2023: Markante Ereignisse

Im kommenden Jahr erwarten uns zwei markante Ereignisse:

Die Gründung der Republik Türkei vor 100 Jahren - für Kurdinnen und Kurden ein Jahrhundert der Unterdrückung und des Widerstands. Präsident Recep T. Erdoḡan, dessen nationalistische Propagandamaschinerie längst schon auf Hochtouren läuft, setzt alles darauf, die sog. kurdische Frage militärisch zu „lösen“, die politische Opposition zu ersticken und andere Länder durch Drohungen und Erpressungen in seinem Sinn in die Knie zu zwingen. Nichts Gutes ist mithin zu erwarten.

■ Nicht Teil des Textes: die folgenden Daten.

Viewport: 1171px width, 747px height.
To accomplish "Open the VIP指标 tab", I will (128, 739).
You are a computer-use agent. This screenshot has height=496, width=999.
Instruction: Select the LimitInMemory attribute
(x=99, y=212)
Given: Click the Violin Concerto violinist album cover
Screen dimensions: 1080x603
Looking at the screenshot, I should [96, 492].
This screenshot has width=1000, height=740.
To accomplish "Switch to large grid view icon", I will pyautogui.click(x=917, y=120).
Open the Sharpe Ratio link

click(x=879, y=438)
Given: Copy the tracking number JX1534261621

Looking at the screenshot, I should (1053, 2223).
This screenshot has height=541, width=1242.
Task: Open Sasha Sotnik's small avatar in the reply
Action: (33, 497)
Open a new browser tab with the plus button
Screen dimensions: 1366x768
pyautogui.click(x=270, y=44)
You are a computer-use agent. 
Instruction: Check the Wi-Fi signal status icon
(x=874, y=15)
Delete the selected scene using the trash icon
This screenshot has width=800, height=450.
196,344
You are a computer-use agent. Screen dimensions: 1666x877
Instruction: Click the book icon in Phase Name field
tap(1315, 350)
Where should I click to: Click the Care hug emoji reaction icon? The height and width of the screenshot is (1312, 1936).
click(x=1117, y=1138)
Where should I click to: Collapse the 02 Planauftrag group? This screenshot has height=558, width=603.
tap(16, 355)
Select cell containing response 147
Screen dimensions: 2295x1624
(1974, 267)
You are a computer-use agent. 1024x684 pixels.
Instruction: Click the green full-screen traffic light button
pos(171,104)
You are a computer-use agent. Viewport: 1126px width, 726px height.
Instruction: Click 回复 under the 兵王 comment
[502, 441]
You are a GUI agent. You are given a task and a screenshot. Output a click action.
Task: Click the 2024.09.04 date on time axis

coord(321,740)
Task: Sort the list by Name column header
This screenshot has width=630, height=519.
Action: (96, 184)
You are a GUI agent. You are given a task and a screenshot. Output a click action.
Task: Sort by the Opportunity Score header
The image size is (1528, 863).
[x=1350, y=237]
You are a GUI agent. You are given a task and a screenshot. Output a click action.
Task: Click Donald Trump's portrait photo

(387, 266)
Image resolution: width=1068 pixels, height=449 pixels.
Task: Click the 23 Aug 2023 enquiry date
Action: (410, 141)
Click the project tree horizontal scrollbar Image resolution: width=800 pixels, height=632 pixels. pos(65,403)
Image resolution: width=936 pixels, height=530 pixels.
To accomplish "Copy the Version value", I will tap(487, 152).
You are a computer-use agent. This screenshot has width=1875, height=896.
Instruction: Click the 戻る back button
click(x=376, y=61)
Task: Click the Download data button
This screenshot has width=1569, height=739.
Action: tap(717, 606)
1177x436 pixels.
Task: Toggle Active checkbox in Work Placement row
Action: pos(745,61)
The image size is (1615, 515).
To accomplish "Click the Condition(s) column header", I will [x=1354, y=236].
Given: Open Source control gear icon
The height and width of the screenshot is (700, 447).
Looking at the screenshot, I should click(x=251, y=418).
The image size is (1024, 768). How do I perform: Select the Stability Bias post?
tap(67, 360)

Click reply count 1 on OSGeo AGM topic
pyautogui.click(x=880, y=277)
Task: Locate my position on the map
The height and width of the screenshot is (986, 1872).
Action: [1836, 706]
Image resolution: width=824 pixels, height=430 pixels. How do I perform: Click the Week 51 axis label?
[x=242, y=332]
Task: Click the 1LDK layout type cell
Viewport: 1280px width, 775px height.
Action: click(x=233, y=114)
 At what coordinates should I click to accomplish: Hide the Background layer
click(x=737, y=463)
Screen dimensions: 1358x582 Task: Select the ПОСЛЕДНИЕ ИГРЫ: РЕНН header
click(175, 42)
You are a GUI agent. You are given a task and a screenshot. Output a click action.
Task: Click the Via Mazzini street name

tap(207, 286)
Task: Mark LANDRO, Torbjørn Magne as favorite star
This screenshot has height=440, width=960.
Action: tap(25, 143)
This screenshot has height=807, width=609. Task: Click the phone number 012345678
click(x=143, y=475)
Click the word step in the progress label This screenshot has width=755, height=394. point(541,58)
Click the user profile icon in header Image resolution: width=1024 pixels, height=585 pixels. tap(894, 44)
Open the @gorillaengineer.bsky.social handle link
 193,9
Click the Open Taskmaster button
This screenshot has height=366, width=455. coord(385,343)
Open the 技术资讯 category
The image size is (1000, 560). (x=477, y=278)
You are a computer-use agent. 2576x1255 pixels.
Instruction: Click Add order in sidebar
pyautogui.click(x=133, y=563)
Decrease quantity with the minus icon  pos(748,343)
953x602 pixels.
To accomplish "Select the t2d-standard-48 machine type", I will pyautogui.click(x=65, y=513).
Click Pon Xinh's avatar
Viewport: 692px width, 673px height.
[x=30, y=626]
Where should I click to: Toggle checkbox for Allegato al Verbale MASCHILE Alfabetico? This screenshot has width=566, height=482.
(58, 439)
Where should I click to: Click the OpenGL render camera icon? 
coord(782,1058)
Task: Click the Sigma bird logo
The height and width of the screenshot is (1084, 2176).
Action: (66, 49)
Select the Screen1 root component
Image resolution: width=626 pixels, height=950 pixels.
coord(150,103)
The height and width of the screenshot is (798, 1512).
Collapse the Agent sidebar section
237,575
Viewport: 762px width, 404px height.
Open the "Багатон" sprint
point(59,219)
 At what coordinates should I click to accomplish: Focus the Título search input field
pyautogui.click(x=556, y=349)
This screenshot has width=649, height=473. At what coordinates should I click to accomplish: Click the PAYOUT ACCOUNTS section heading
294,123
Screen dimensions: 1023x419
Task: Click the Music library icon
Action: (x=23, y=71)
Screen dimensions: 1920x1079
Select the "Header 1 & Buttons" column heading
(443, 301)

In Deutschland besteht das PKK-Betätigungsverbot 30 Jahre. Kaum etwas dokumentiert die Intensität des Verhältnisses aller Bundesregierungen zum NATO-Mitglied Türkei und belegt die politische Motivation der Kriminalisierung von Kurdinnen und Kurden besser als dieses Verbot. Deshalb wird es an uns allen liegen, diese Politik der Willkür, Doppelstandards und Komplizenschaft mit dem AKP/MHP-Regime zu entlarven und mit allen demokratischen Mitteln zu bekämpfen. Es gibt viel zu tun in diesem Jahr 2023.